DATA LISTING:
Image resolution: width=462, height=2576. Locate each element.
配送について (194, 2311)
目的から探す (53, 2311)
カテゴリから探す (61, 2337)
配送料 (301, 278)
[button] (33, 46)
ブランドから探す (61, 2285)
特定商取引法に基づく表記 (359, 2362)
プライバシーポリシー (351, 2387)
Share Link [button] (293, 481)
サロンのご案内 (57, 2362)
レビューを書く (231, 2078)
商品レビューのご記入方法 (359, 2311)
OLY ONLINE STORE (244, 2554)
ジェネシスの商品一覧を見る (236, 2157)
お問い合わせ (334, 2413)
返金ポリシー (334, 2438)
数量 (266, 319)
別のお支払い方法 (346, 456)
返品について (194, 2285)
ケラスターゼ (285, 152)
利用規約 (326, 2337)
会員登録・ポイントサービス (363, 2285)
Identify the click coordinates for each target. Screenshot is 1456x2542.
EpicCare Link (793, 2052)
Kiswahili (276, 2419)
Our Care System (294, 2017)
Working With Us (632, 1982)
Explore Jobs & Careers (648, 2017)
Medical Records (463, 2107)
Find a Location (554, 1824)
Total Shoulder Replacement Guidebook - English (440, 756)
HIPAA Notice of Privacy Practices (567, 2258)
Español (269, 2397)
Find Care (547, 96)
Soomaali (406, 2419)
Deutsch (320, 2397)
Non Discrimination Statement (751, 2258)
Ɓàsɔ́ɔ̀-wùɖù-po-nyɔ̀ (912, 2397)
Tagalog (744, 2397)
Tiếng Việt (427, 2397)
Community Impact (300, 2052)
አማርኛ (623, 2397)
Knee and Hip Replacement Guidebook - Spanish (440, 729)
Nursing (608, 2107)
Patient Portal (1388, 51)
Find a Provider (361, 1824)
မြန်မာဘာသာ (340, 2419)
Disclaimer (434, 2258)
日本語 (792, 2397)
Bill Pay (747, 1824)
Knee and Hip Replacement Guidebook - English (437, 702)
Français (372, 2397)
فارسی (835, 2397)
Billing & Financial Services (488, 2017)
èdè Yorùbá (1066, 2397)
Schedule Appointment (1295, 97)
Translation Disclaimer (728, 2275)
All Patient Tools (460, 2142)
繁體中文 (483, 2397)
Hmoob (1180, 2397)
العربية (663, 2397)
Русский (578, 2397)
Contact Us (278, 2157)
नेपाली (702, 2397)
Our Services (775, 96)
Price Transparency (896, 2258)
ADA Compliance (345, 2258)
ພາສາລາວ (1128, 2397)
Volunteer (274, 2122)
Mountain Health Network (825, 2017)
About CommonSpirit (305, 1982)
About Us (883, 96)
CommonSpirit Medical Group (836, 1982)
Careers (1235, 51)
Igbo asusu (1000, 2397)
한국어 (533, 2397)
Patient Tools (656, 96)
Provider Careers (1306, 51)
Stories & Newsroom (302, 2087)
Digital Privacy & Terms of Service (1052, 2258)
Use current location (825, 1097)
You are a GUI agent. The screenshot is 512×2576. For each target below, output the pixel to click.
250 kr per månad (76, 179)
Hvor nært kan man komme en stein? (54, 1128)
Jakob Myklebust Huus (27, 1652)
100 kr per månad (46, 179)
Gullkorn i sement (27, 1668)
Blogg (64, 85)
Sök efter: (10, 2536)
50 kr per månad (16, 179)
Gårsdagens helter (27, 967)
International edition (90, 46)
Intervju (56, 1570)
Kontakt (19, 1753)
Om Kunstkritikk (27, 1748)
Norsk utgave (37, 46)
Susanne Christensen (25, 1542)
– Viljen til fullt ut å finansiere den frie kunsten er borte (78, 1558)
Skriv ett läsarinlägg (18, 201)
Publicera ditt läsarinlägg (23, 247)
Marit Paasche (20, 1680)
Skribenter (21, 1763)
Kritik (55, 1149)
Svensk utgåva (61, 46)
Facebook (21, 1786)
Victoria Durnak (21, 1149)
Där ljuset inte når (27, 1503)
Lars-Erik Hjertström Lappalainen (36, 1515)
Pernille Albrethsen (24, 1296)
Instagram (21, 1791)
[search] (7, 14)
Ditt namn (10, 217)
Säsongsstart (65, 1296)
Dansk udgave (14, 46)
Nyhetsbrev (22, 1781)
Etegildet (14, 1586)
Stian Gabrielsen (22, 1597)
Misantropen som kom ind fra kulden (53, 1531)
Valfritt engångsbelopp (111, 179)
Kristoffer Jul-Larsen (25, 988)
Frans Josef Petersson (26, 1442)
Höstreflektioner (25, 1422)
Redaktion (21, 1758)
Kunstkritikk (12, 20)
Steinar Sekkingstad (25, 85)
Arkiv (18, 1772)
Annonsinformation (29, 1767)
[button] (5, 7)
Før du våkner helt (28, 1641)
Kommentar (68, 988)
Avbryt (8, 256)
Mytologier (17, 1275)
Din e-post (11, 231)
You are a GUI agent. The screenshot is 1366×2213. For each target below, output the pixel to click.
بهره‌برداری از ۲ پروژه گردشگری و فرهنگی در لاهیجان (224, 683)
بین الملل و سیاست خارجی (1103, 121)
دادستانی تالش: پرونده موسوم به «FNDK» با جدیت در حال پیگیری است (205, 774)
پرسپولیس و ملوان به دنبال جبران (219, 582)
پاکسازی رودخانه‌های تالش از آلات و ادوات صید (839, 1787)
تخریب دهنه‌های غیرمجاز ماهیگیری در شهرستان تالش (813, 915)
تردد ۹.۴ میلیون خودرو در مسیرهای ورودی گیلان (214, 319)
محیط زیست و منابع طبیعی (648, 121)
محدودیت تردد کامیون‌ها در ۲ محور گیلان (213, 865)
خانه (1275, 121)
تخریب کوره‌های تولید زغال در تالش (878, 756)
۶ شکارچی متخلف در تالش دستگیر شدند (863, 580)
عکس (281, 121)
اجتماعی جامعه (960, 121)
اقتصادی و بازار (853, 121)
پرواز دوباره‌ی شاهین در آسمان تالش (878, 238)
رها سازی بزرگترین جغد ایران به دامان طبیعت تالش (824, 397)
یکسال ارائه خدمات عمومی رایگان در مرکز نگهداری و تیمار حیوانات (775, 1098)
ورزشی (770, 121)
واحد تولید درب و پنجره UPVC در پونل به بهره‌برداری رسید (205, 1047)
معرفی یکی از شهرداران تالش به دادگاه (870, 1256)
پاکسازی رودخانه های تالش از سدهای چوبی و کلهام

WORK INSTRUCTION:
What are the lines from the one containing "بهره‌برداری از ۲" to the end of the material above? Return them exactly, and only them.

ANSWER AREA:
بهره‌برداری از ۲ پروژه گردشگری و فرهنگی در لاهیجان (224, 683)
بین الملل و سیاست خارجی (1103, 121)
دادستانی تالش: پرونده موسوم به «FNDK» با جدیت در حال پیگیری است (205, 774)
پرسپولیس و ملوان به دنبال جبران (219, 582)
پاکسازی رودخانه‌های تالش از آلات و ادوات صید (839, 1787)
تخریب دهنه‌های غیرمجاز ماهیگیری در شهرستان تالش (813, 915)
تردد ۹.۴ میلیون خودرو در مسیرهای ورودی گیلان (214, 319)
محیط زیست و منابع طبیعی (648, 121)
محدودیت تردد کامیون‌ها در ۲ محور گیلان (213, 865)
خانه (1275, 121)
تخریب کوره‌های تولید زغال در تالش (878, 756)
۶ شکارچی متخلف در تالش دستگیر شدند (863, 580)
عکس (281, 121)
اجتماعی جامعه (960, 121)
اقتصادی و بازار (853, 121)
پرواز دوباره‌ی شاهین در آسمان تالش (878, 238)
رها سازی بزرگترین جغد ایران به دامان طبیعت تالش (824, 397)
یکسال ارائه خدمات عمومی رایگان در مرکز نگهداری و تیمار حیوانات (775, 1098)
ورزشی (770, 121)
واحد تولید درب و پنجره UPVC در پونل به بهره‌برداری رسید (205, 1047)
معرفی یکی از شهرداران تالش به دادگاه (870, 1256)
پاکسازی رودخانه های تالش از سدهای چوبی و کلهام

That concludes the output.